Recensione: Waiting for Good Luck
Con il quinto full-length “Waiting for good luck” la band inglese The Treatment, fondata nel 2008 nella città universitaria di Cambridge, mostra i muscoli, dando libero sfogo a tutta l’energia e la potenza di cui dispone.
La formazione che ha lavorato all’album vede Tom Rampton alla voce (alla seconda uscita discografica con i The Treatment), Tagore Grey alla chitarra, Tao Grey alla chitarra e al basso, e Dhani Manswoorth alla batteria, alla quale si è unito, successivamente al termine delle registrazioni, il bassista Andy Milburn. L’album, pur non proponendo assolutamente nulla di nuovo, offre un set di brani dalla presa immediata che, in netto contrasto con la sonnacchiosa immagine di copertina, risulta ben vivace e godibile.
La prima traccia, “Rat Race”, alternando all’energia di un riff alla Angus Young e soci un chorus alla Def Leppard, riesce, nella spudorata ruffianeria glam che lo contraddistingue, non solo a catturare l’attenzione, ma anche a suscitare una immediata nostalgia di capello cotonato.
“Take It Or Leave”, con brevi ed efficaci fraseggi di chitarra alla Ted Nugent, mantiene l’ascoltatore caldo per la successiva, spensierata e fresca, “Lightining in a Bottle” nella quale sono riproposte le sonorità della band di Sheffield.
“Vampress” scorre come un treno in corsa, riportando in alto la tensione e lasciando impresso in testa un altro chorus indelebile.
Per permettere un parziale recupero di energie, i The Treatment sparano due brani, l’uno di seguito all’altro, con spiccate influenze blues, intitolati “Eyes on You” e “No Way Home”, sostitutivi, nell’economia dell’album, della immancabile ballad che, come da copione, a questo punto, ci sarebbe stata tutta.
“Devil in The Detail” è un campionario di citazioni hard rock anni 80. Un brano sfaccettato che il gruppo ha il polso di mantenere coerente ed equilibrato.

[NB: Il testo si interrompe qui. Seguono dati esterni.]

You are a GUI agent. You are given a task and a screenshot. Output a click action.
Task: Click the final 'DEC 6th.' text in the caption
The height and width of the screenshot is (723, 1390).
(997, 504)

Riff alla Ratt, prechorus alla Scorpions, refrain in stile Mötley Crüe, che riporta alla memoria le atmosfere di “Danger” dell’album “Shout of The devil”, senza, tuttavia, avere la lucida disperazione che caratterizza il pezzo della band losangelina.

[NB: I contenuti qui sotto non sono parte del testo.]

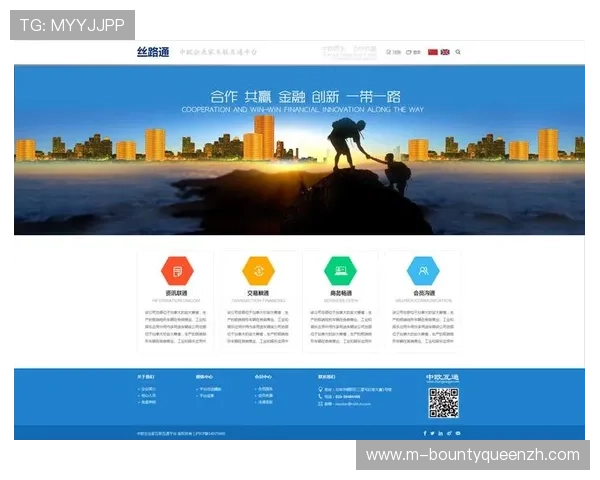
Task: Click the green business hexagon icon
Action: [341, 271]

Un ipnotico giro di basso introduce “Tough Kid” nel quale l’energia rock torna a scatenarsi. “Hold Fire”, introdotta da un riff che sembra la versione velocizzata di quello di “Woman from Tokio” dei Deep Purple, strizza l’occhio ai Led Zeppelin, in una girandola di reminescenze classiche.

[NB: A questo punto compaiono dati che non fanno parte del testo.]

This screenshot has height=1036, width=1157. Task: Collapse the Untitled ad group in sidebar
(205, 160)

“Barman” è una traccia blues al 100% che diverte con gustose tonalità rétro. “Let’s Make Money”, abbastanza scontata, ma dal lineare, quanto azzeccato, assolo e “Wrong Way”, altro ben composito mosaico ottantiano, chiudono l’album che, in coerente continuità con la passata produzione del gruppo risulta nel complesso sanguigno, movimentato e divertente.
Il trattamento proposto dalla band con “Waiting for good luck”, sperimentato con grande spirito di abnegazione dal sottoscritto in Vostra vece, fedeli lettori, pur non avendo alcun effetto immunizzante contro il Covid, risulta in grado di portare indubbi benefici al tono dell’umore.
Pertanto, consiglio fortemente la sua regolare assunzione!